▸ LESETEXT:

Es ist nicht die Art Argumente, die man von Grenzwissenschaftlern gewohnt ist – nicht vordergründig spektakuläre Einzelfunde mit unklarem Fundkontext, nicht vage Parallelen, die genauso gut durch Zufall zu erklären wären. Gerade die Messingaxt macht diesen Unterschied deutlich – obwohl, wenn authentisch, ein allzu schlagkräftiger Beweis, verlässt sich Giffhorn nicht darauf, sondern argumentiert so weiter, als gäbe es sie nicht. Bei all seinen Beweismitteln wird nicht gegen, sondern in Zusammenarbeit mit entsprechenden Fachexperten der jeweiligen Wissenschaften gearbeitet; statt einschlägigem Wissenschaftler-Bashing vielmehr differenziert auf bestehende Probleme in den etablierten Theorien und Machtstrukturen hingewiesen. Der Stil ist dabei sachlich und systematisch, nicht sensationalistisch oder nicht stringent wie bei „unkonventionellen“ Theorien oft zu beobachten, immer bedacht auch auf Hinterfragung der eigenen Schlüsse und ihre Absicherung durch alle denkbaren Studien. (Es muss ein herber Schlag für alle Autoren der sogenannten „alternativen Archäologie“ sein, diese Erkenntnis, dass man derartige Theorien tatsächlich auch nach wissenschaftlichen Standards vorbringen kann.)
In der zweiten Hälfte des Buches wird ein hypothetisches Szenario entworfen, wie die Auswanderung der Kelten und Karthager abgelaufen sein könnte. Bei alledem bleibt Giffhorn, obgleich er viele Leser bereits überzeugt haben dürfte, noch immer so vorsichtig, von einer Theorie zu sprechen, auf der weitere Forschungen aufbauen können und sollten, nicht etwa von der längst bewiesenen Wahrheit.

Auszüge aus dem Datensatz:
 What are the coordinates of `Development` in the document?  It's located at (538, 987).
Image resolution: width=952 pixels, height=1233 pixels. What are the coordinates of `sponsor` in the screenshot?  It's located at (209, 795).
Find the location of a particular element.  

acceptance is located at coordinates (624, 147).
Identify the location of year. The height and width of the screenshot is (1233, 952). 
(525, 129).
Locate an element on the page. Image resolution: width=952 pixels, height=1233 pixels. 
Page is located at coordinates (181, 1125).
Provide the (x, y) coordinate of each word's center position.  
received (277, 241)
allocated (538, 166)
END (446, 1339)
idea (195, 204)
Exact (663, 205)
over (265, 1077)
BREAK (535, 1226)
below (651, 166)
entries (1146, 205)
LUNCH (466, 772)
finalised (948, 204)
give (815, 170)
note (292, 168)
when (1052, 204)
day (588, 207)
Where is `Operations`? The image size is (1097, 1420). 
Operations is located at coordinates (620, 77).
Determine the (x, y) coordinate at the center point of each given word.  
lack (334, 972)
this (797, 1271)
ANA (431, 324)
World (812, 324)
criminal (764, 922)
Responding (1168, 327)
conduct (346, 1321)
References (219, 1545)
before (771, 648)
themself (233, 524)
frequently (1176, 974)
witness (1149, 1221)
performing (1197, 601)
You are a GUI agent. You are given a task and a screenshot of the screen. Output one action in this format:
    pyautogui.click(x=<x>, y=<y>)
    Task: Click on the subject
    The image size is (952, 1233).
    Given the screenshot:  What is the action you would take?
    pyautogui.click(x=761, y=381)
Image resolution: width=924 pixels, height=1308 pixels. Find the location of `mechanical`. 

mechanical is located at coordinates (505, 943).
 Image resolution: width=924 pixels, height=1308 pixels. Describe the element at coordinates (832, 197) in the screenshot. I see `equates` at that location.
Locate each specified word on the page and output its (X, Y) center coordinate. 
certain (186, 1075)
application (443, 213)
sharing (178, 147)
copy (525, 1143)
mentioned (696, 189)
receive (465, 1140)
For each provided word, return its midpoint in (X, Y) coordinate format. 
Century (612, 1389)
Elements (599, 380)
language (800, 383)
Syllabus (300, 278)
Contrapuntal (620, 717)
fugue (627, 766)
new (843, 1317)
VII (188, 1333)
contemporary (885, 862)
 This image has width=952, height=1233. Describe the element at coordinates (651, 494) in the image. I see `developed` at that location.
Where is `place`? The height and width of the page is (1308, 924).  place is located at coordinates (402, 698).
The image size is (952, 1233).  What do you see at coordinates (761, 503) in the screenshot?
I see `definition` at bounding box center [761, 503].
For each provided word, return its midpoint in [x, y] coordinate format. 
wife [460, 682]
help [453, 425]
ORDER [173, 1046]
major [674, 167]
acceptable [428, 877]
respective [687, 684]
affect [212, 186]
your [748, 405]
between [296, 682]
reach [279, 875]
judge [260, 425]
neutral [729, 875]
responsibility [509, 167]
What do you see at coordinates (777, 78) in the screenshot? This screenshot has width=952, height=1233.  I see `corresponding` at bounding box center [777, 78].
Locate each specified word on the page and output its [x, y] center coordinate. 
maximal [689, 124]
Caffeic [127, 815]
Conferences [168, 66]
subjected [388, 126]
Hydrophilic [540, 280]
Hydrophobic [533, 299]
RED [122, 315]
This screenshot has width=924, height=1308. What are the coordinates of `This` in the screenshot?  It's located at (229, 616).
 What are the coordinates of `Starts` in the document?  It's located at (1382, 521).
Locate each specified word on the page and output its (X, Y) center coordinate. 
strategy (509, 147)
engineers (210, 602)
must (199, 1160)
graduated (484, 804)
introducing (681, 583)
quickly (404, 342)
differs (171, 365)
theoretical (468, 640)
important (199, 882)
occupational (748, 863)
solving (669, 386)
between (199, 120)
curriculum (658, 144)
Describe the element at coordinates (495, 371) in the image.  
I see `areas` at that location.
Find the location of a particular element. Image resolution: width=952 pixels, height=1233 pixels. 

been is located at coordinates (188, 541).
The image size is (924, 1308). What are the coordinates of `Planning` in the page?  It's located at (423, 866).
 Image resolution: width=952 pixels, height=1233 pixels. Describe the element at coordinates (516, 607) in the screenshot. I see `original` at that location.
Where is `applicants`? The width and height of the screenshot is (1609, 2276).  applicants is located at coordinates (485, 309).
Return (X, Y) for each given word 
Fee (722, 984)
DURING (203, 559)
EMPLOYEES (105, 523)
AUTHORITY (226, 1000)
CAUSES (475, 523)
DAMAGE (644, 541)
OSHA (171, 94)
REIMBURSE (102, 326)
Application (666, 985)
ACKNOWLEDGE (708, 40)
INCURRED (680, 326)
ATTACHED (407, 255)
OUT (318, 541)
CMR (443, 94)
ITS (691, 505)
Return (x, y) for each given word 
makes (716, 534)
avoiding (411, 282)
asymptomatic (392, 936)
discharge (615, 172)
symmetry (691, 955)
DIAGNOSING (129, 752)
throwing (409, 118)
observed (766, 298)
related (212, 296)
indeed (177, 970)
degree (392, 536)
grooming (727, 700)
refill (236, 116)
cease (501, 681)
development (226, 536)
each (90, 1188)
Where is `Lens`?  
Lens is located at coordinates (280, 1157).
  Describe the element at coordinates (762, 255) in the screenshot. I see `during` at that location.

▸ ARBEITSAUFTRAG 1:
Beantworte die folgenden Fragen zum Lesetext:
(a) Welcher Fund wäre laut dem Lesetext, wenn authentisch, ein allzu schlagkräftiger Beweis?
(b) Was wird in der zweiten Hälfte des Buches entworfen?
(c) Wovon spricht Giffhorn, statt von der längst bewiesenen Wahrheit zu sprechen?
▸ ARBEITSAUFTRAG 2: Welche Eigennamen von Personen und Völkern kommen im Lesetext vor?

▸ DEINE LÖSUNG 1:
(a) Die Messingaxt.
(b) Ein hypothetisches Szenario, wie die Auswanderung der Kelten und Karthager abgelaufen sein könnte.
(c) Von einer Theorie, auf der weitere Forschungen aufbauen können und sollten.

▸ DEINE LÖSUNG 2: Giffhorn, Kelten, Karthager